-- Start of EXTRACTED ENTRIES --

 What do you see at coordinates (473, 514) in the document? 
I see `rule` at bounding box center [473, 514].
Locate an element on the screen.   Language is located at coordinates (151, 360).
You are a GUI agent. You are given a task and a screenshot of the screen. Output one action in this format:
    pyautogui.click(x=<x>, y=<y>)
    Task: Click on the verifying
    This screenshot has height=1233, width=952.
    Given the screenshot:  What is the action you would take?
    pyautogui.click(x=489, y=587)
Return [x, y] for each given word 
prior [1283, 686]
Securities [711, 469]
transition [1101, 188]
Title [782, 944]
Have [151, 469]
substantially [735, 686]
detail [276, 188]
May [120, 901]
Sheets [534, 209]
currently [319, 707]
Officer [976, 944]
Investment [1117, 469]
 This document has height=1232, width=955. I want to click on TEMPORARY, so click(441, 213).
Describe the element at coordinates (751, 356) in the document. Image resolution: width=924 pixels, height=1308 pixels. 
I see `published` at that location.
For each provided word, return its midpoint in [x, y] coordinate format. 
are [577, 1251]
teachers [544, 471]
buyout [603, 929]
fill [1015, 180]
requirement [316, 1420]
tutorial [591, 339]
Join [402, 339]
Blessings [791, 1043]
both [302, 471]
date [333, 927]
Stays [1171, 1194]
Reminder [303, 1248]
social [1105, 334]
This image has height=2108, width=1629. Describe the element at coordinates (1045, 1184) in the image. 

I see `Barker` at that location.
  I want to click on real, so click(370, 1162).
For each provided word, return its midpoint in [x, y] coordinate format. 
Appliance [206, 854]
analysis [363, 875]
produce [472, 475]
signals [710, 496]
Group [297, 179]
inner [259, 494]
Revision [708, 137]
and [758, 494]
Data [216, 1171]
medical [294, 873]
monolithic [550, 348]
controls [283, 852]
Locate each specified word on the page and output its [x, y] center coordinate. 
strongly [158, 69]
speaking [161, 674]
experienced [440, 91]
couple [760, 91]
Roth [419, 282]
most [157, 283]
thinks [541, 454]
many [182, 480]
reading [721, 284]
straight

-- End of EXTRACTED ENTRIES --

AIM:
Write out every line of the listing above as a numbered list in order, leaving out the blank lines.

RESPONSE TO THIS TASK:
1.  What do you see at coordinates (473, 514) in the document? 
2. I see `rule` at bounding box center [473, 514].
3. Locate an element on the screen.   Language is located at coordinates (151, 360).
4. You are a GUI agent. You are given a task and a screenshot of the screen. Output one action in this format:
5.     pyautogui.click(x=<x>, y=<y>)
6.     Task: Click on the verifying
7.     This screenshot has height=1233, width=952.
8.     Given the screenshot:  What is the action you would take?
9.     pyautogui.click(x=489, y=587)
10. Return [x, y] for each given word 
11. prior [1283, 686]
12. Securities [711, 469]
13. transition [1101, 188]
14. Title [782, 944]
15. Have [151, 469]
16. substantially [735, 686]
17. detail [276, 188]
18. May [120, 901]
19. Sheets [534, 209]
20. currently [319, 707]
21. Officer [976, 944]
22. Investment [1117, 469]
23.  This document has height=1232, width=955. I want to click on TEMPORARY, so click(441, 213).
24. Describe the element at coordinates (751, 356) in the document. Image resolution: width=924 pixels, height=1308 pixels. 
25. I see `published` at that location.
26. For each provided word, return its midpoint in [x, y] coordinate format. 
27. are [577, 1251]
28. teachers [544, 471]
29. buyout [603, 929]
30. fill [1015, 180]
31. requirement [316, 1420]
32. tutorial [591, 339]
33. Join [402, 339]
34. Blessings [791, 1043]
35. both [302, 471]
36. date [333, 927]
37. Stays [1171, 1194]
38. Reminder [303, 1248]
39. social [1105, 334]
40. This image has height=2108, width=1629. Describe the element at coordinates (1045, 1184) in the image. 
41. I see `Barker` at that location.
42.   I want to click on real, so click(370, 1162).
43. For each provided word, return its midpoint in [x, y] coordinate format. 
44. Appliance [206, 854]
45. analysis [363, 875]
46. produce [472, 475]
47. signals [710, 496]
48. Group [297, 179]
49. inner [259, 494]
50. Revision [708, 137]
51. and [758, 494]
52. Data [216, 1171]
53. medical [294, 873]
54. monolithic [550, 348]
55. controls [283, 852]
56. Locate each specified word on the page and output its [x, y] center coordinate. 
57. strongly [158, 69]
58. speaking [161, 674]
59. experienced [440, 91]
60. couple [760, 91]
61. Roth [419, 282]
62. most [157, 283]
63. thinks [541, 454]
64. many [182, 480]
65. reading [721, 284]
66. straight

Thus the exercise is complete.